Las arrugas del entrecejo o arrugas glabelares son una de las primeras señales visibles del paso del tiempo en el rostro. Aunque son parte natural del envejecimiento, factores externos como la exposición al sol, el estrés o el estilo de vida pueden acelerar su aparición.
Pero hay una buena noticia: con un poco de cuidado, constancia y los productos adecuados, estas líneas de expresión se pueden prevenir y suavizar. Aquí te explicamos por qué se forman y qué puedes hacer para reducirlas.
¿Qué son las arrugas del entrecejo y por qué se forman?
Este tipo de arrugas se localizan entre las cejas y tienen la forma de pequeñas líneas verticales. ¿Cómo se forman? Principalmente por la contracción repetida de los músculos frontales. Por ejemplo, cuando fruncimos el ceño, nos concentramos, nos preocupamos o incluso por efecto de una mala visión que nos obliga a forzar la mirada.
Con el paso del tiempo nuestra piel va perdiendo elastina y colágeno, lo que hace que sea más difícil recuperar su forma original tras cada movimiento. Se trata así de un desgaste natural que, combinado con ciertos gestos repetitivos, hace que estas líneas de expresión sean más visibles.

Factores que agravan las arrugas en el entrecejo
Como ya hemos comentado, no solo influye el envejecimiento y la gesticulación, hay otros factores que aceleran o intensifican la aparición de estos aspectos menos estéticos:
- Exposición solar sin protección: los rayos UV rompen las fibras de colágeno y favorecen la aparición de arrugas.
- Estrés crónico: un factor que influye especialmente la zona del entrecejo por la tensión acumulada.
- Falta de hidratación: la piel seca es menos flexible, lo que facilita la formación de los pliegues.
- Consumo de alcohol y tabaco: ambos deterioran la calidad de la piel y afectan negativamente a la oxigenación celular.
- Malos hábitos de sueño: dormir en posición boca abajo, apoyando el rostro sobre la almohada, a largo plazo puede marcar la piel.
Rutina clave para reducir las arrugas de la frente
En tu rutina diaria puedes tomar algunas medidas sencillas que, seguidas con constancia, podrán ayudarte a reducir las líneas de la frente de forma natural:
1. Limpieza facial: imprescindible
Aunque suene a cliché, una piel limpia es el punto de partida para que todo lo que pongas después funcione. Mañana y noche, sin excusas, no te olvides de tu rutina de limpieza + tónico.
2. Exfoliación (dos veces a la semana, no más)

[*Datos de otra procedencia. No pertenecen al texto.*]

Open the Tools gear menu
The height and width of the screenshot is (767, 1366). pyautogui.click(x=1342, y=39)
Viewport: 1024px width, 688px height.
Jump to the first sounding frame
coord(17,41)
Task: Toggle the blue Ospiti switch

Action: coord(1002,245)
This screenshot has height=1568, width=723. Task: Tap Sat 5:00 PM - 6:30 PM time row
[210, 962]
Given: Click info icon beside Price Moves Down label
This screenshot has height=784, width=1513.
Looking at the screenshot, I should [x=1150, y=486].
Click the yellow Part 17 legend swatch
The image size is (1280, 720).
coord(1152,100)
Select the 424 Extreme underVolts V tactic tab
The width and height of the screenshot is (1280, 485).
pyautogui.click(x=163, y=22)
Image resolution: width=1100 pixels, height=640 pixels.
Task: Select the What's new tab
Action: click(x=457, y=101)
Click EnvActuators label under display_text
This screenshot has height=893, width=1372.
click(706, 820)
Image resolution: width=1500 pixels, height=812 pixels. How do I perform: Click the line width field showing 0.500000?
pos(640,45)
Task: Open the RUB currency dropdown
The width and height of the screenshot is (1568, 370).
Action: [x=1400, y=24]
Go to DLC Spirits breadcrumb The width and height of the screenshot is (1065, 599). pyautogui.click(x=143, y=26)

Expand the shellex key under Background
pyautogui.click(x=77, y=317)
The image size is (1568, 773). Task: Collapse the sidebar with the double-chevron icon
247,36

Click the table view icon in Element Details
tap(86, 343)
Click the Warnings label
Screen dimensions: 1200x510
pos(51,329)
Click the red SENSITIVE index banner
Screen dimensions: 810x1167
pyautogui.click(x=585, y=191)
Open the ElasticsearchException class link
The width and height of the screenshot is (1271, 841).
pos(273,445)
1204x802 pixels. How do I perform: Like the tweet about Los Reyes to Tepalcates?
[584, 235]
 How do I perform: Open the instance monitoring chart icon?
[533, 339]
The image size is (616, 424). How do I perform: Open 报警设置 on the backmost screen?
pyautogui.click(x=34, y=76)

A través de la exfoliación eliminas células muertas, limpias los poros y dejas la piel más receptiva a todo lo que viene después. Aplica el producto con movimientos suaves y circulares.
3. Sérum: aquí empieza la acción
Como tratamiento clave para las arrugas del entrecejo utiliza un sérum con activos como ácido hialurónico, retinol o vitamina C. Te ayudará a estimular el colágeno, hidratar en profundidad y nutrir la piel sin saturarla. Con unas gotas es suficiente. Aplícalo con toques suaves por todo el rostro e insiste especialmente en la zona de la frente.

4. Hidratante: sella, nutre y protege
Añadir una buena crema después del serum es una fase imprescindible porque permite que lo que has puesto antes no evapore. Elige ingredientes antioxidantes como el resveratrol o la vitamina E, combinados con hidratantes como el ácido hialurónico, para una crema nutritiva y regeneradora. La textura dependerá del tipo de piel que tengas, opta por una más ligera si tu piel es grasa o, por el contrario, una más untuosa si sientes que normalmente que la piel se reseca.
5. Masaje facial sencillo y eficaz
Este paso puede marcar la diferencia si eres constante. Usa las yemas de los dedos para hacer pequeños movimientos circulares y ascendentes. Dedícale 2 minutos al entrecejo, como si dibujaras una mariposa con los pulgares entre tus cejas. Así activarás la circulación y relajarás esta zona que suele estar tensa sin que te des cuenta.
6. Protección solar: si no la usas, todo lo demás da igual
Ya lo habrás leído muchas veces, pero va en serio: sin SPF, no hay rutina que aguante.
Las arrugas en la frente y el entrecejo se agravan muchísimo con el sol. Elige un protector solar ligero, de amplio espectro: hay opciones con ingredientes antioxidantes como té verde, resveratrol, niacinamida, que suman puntos sin esfuerzo.
Las arrugas del entrecejo son una preocupación estética común, pero también son una señal identitaria de nuestra forma de expresarnos. Tanto si estás en una fase inicial como si ya notas tus líneas más marcadas, siempre estás a tiempo de mejorar la apariencia de tu piel.
Más allá de buscar eliminarlas por completo, lo importante es entender su origen y actuar con hábitos saludables, tratamientos adecuados y una buena dosis de autocuidado.